A randomized, placebo-controlled trial of arginine therapy for the treatment of children with sickle cell disease hospitalized with vaso-occlusive pain episodes

Abstract

Painful episodes of vaso-occlusion are the leading cause of hospitalizations and emergency department visits in sickle cell disease, and are associated with increased mortality. Low nitric oxide bioavailability contributes to vasculopathy in sickle cell disease. Since arginine is the obligate substrate for nitric oxide production, and an acute deficiency is associated with pain, we hypothesized that arginine may be a beneficial treatment for pain related to sickle cell disease. Thirty-eight children with sickle cell disease hospitalized for 56 episodes of pain were randomized into this double-blinded placebo-controlled trial. Patients received L-arginine (100 mg/kg tid) or placebo for 5 days or until discharge.
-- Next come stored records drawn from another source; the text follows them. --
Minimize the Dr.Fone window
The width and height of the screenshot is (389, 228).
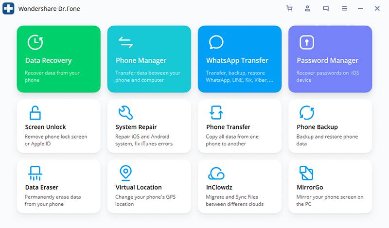[361, 8]
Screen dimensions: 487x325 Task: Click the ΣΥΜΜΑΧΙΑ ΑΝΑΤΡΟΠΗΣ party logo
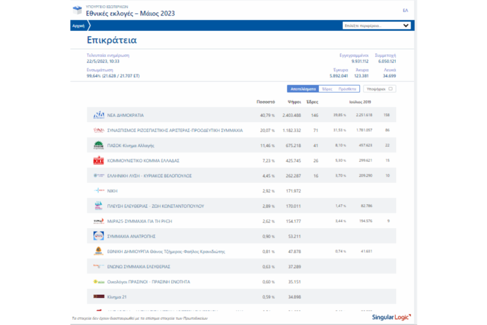tap(98, 236)
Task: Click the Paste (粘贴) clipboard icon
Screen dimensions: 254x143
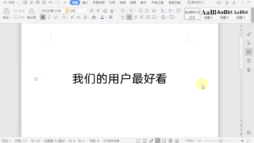Action: (6, 12)
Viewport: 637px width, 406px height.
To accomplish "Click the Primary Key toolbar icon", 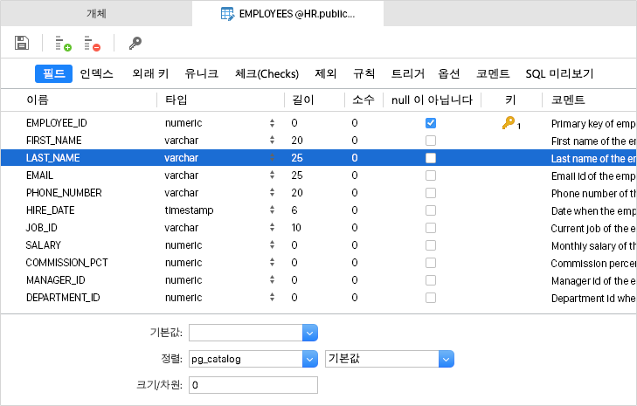I will tap(135, 43).
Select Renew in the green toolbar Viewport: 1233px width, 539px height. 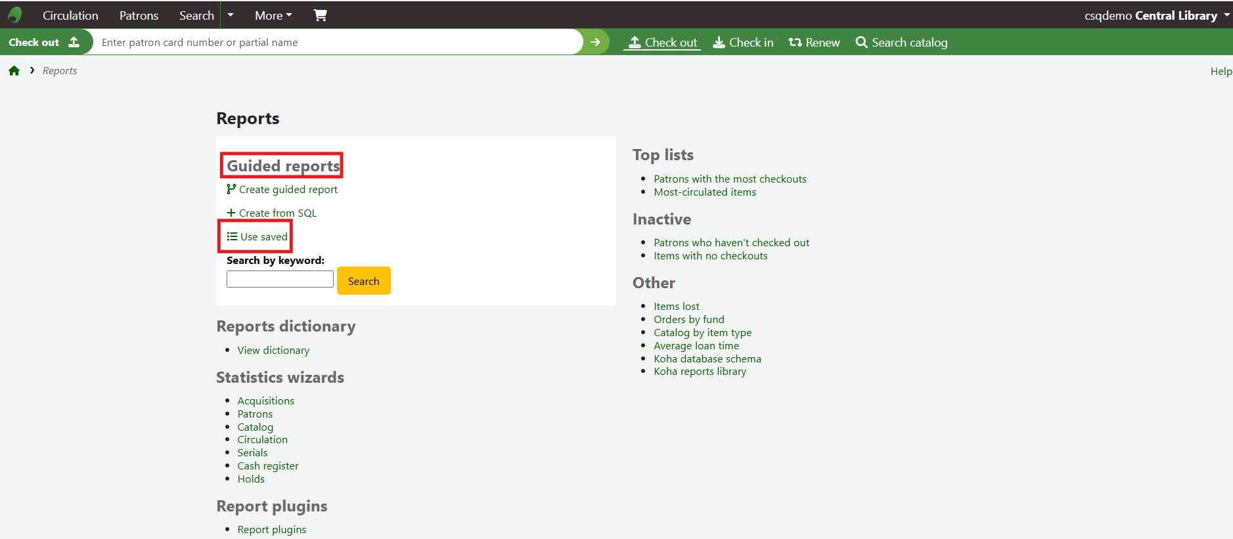814,43
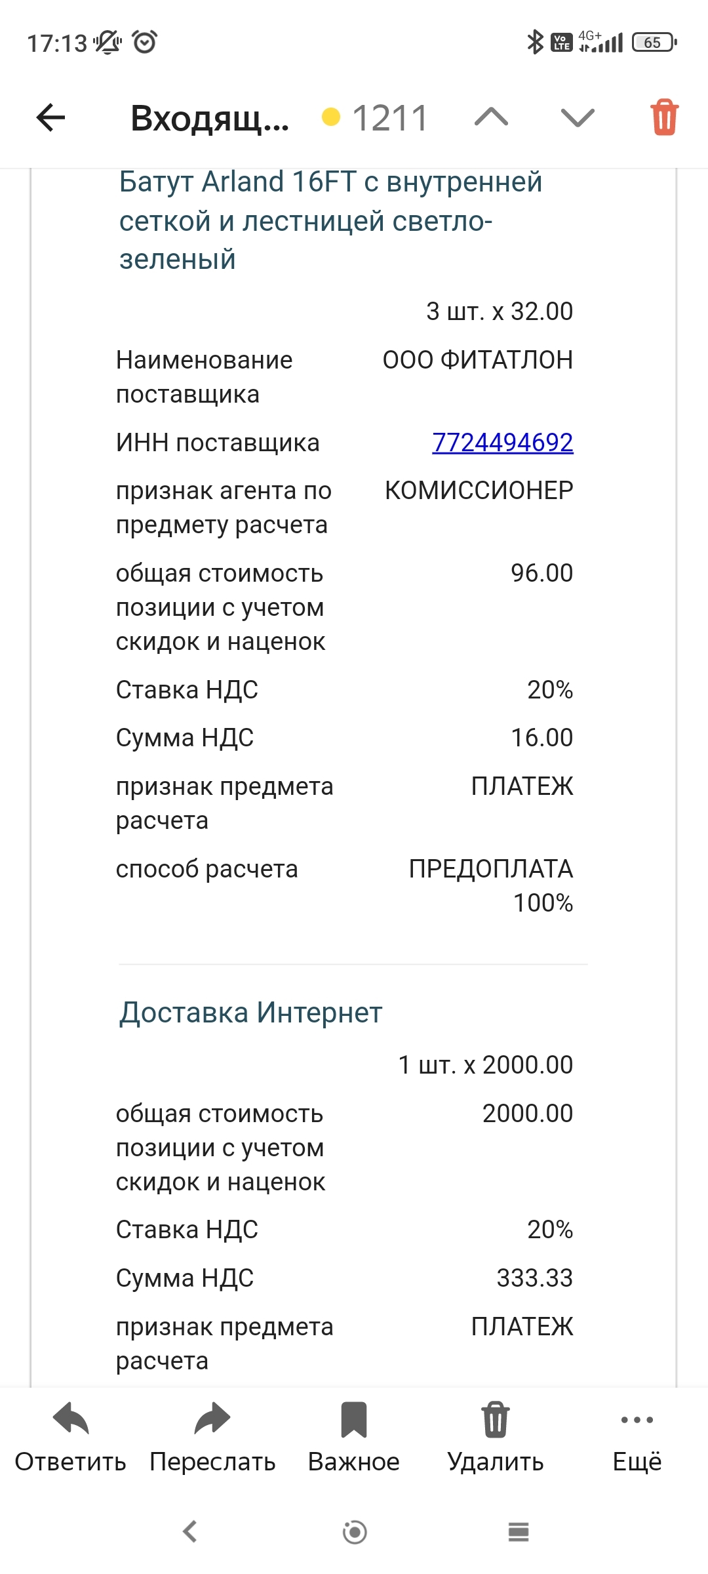Image resolution: width=708 pixels, height=1574 pixels.
Task: Mark email as Важное with bookmark
Action: click(354, 1420)
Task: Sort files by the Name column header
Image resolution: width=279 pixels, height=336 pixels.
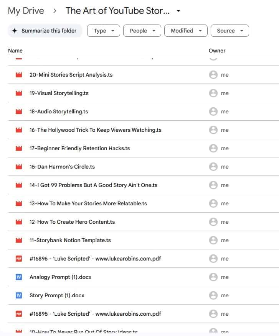Action: [x=15, y=51]
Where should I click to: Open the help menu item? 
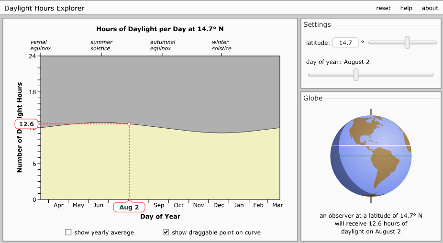pos(406,8)
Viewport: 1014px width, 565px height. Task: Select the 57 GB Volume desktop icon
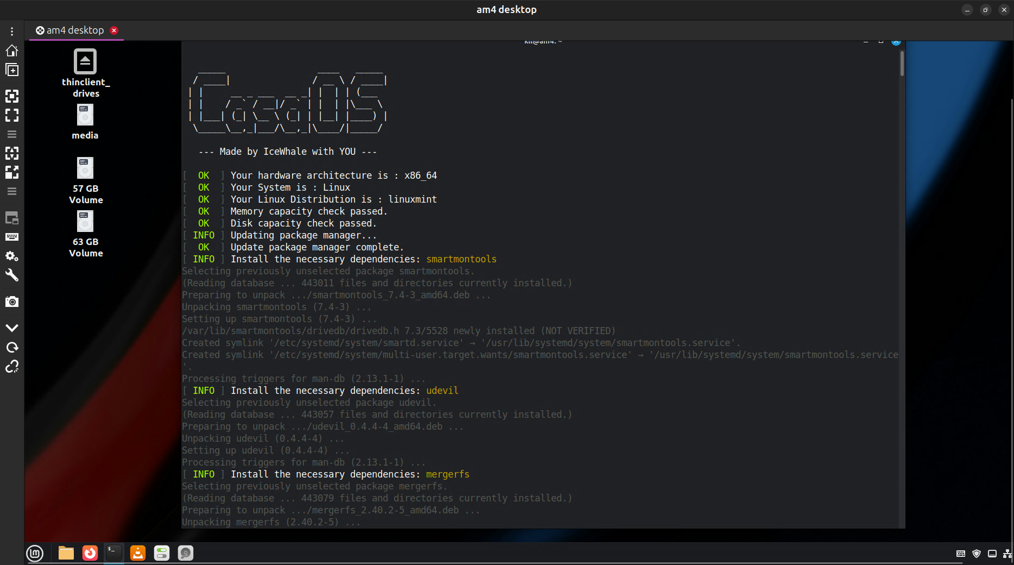click(85, 180)
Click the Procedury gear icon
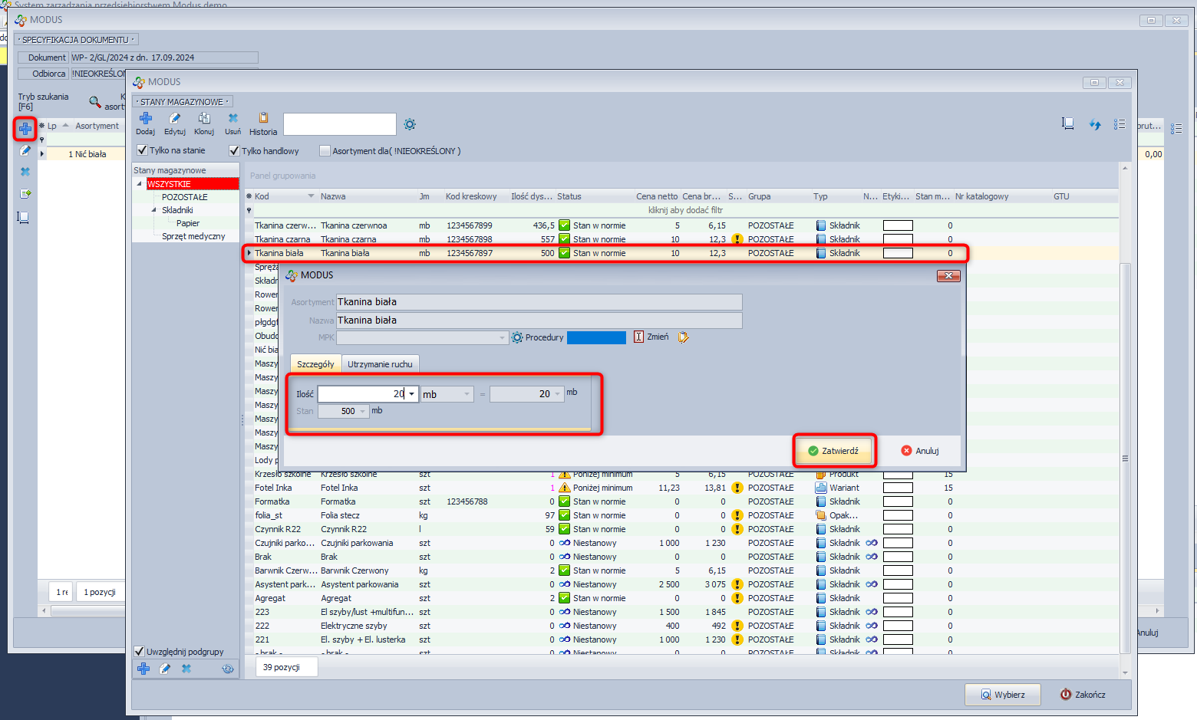The image size is (1197, 720). (517, 337)
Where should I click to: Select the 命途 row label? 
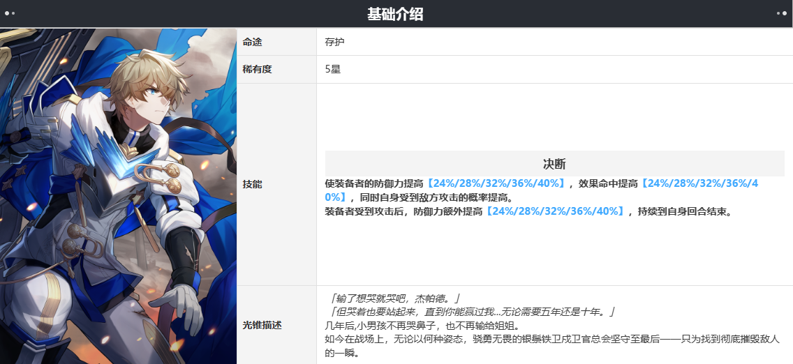coord(253,42)
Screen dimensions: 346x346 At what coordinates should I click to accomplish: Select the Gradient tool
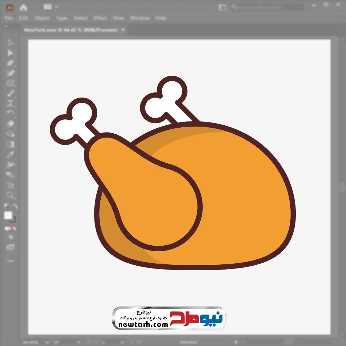10,144
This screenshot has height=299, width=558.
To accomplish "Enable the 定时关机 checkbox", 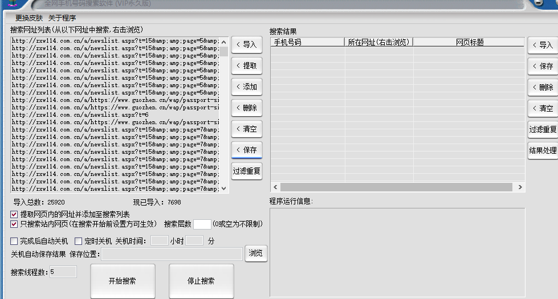I will (x=79, y=241).
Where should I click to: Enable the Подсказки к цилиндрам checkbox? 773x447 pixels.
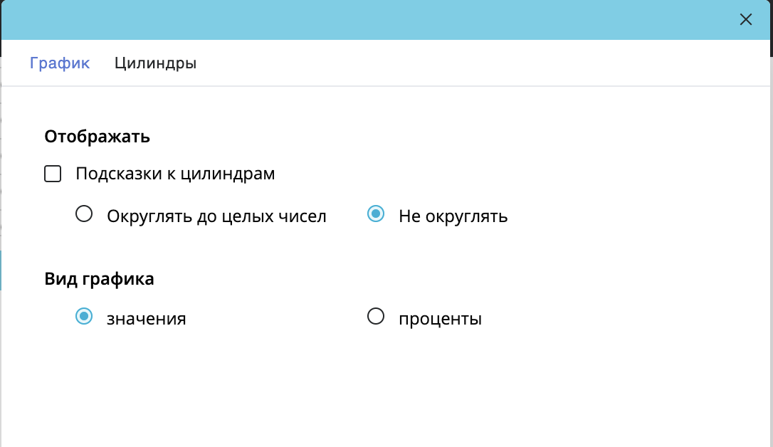click(53, 174)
A significant reduction in total parenteral opioid use by 54% (1.9 ± 2.0 mg/kg versus 4.1 ± 4.1 mg/kg, P=0.02) and lower pain scores at discharge (1.9 ± 2.4 versus 3.9 ± 2.9, P=0.01) were observed in the treatment arm compared to the placebo one. There was no significant difference in hospital length of stay (4.1 ± 01.8 versus 4.8 ± 2.5 days, P=0.34), although a trend favored the arginine arm, and total opioid use was strongly correlated with the duration of the admission (r=0.86, P<0.0001). No drug-related adverse events were observed. Arginine therapy represents a novel intervention for painful vaso-occlusive episodes. A reduction of narcotic use by >50% is remarkable. Arginine is a safe and inexpensive intervention with narcotic-sparing effects that may be a beneficial adjunct to standard therapy for sickle cell-related pain in children. A large multi-center trial is warranted in order to confirm these observations.

Figures

Figure 1.

CONSORT flow diagram. Of 110 pain events assessed for study participation during years 2000–2007, 57 pain events were randomized into this placebo-controlled trial and 56 received either arginine therapy or placebo per protocol, with 28 events in each arm. Two patients were excluded after randomization into the arginine arm when it was determined that they had received no parenteral opioids throughout their admission, an eligibility criterion. Narcotic records were incomplete for two patients randomized to the placebo arm; these two patients were excluded from the total opioid use analysis only. One patient randomized to the placebo arm received three doses of arginine due to a pharmacy error. A total of five patients were withdrawn from the study and intervention discontinued, however their data were included in the intent-to-treat analysis. The Children’s Hospital & Research Center Oakland admits ~ 160 children with SCD and painful vaso-occlusive events year. Patients enrolled were among a convenience sample recruited weekdays when the study principal investigator (PI) or research nurse was on-site and available to consent for the study, a legal guardian was available to provide consent, and the pharmacy could perform the randomization.

Figure 2.

Impact of arginine therapy on total opioid use (mg/kg) and Pearson’s correlation between total opioid use (mg/kg) and total length of hospital stay (days). (A) Arginine supplementation (unfilled circles) led to a significant and clinically relevant reduction in total opioid use by 54% over the course of the hospital stay compared to total opioid use in the placebo group (filled circles). The difference remains significant even when the two outliers with the largest total opioid use in the placebo arm are excluded from the analysis (P=0.04). (B) Total opioid use (mg/kg) is directly correlated to length of hospital stay (r=0.86, P<0.0001).

Figure 3.

Impact of arginine therapy on pain scores. 10-cm visual analog scale (VAS) pain scores were similar at the time of admission in both groups, but were 2 cm lower at discharge in the arginine group compared to the placebo group (P=0.01).